Please reproduce the passage about Differin products word for word, starting at "Differin Oil Absorbing" and ending at "job for less.".

* PASSAGE TO READ:
....

Everything above refers to the standard 0.1% gel. That's the one to start with.

Differin Adapalene Gel 0.1% Acne Treatment. The core product. Available at most major retailers.

Differin Daily Deep Cleanser. Benzoyl peroxide cleanser designed to pair with the gel. The 5% benzoyl peroxide adds antibacterial coverage that adapalene alone doesn't provide. Once your skin has adapted, it's a solid pairing.

Differin Oil Absorbing Moisturizer with SPF 30. It does both in one go, which I get the appeal of. Honestly though, any SPF 30 moisturiser that doesn't clog pores does the same job for less.

Who Should Use It

Differin is where I'd send someone who's already gone through benzoyl peroxide or salicylic acid without much to show for it. Regular breakouts, blackheads, whiteheads. Same goes if you need a retinoid but a prescription isn't an option. It also works well for long-term maintenance after a course of antibiotics.

....

* INFORMATION SUPPLIED:
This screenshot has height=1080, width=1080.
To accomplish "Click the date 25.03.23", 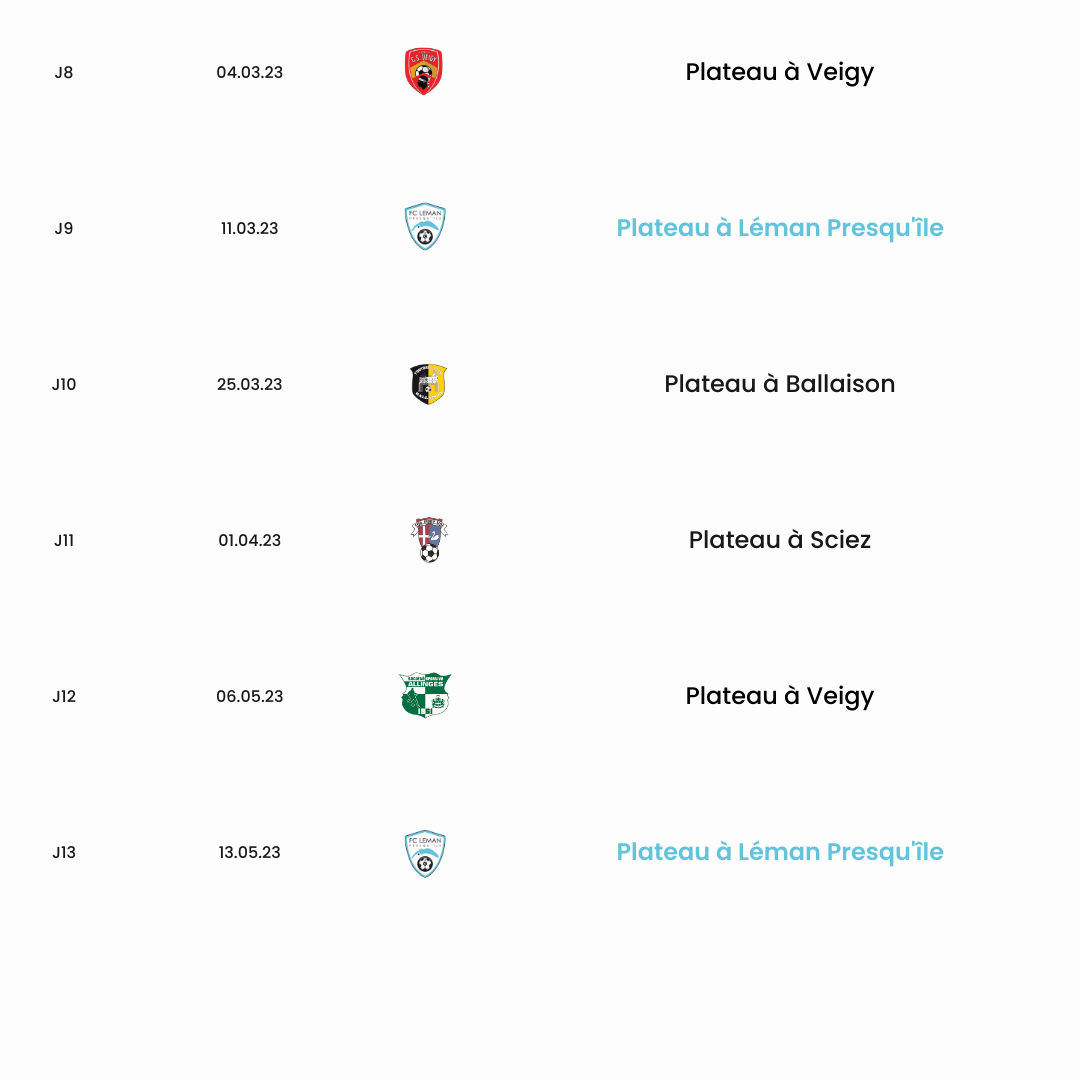I will [249, 384].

....

* RESPONSE BOX:
Differin Oil Absorbing Moisturizer with SPF 30. It does both in one go, which I get the appeal of. Honestly though, any SPF 30 moisturiser that doesn't clog pores does the same job for less.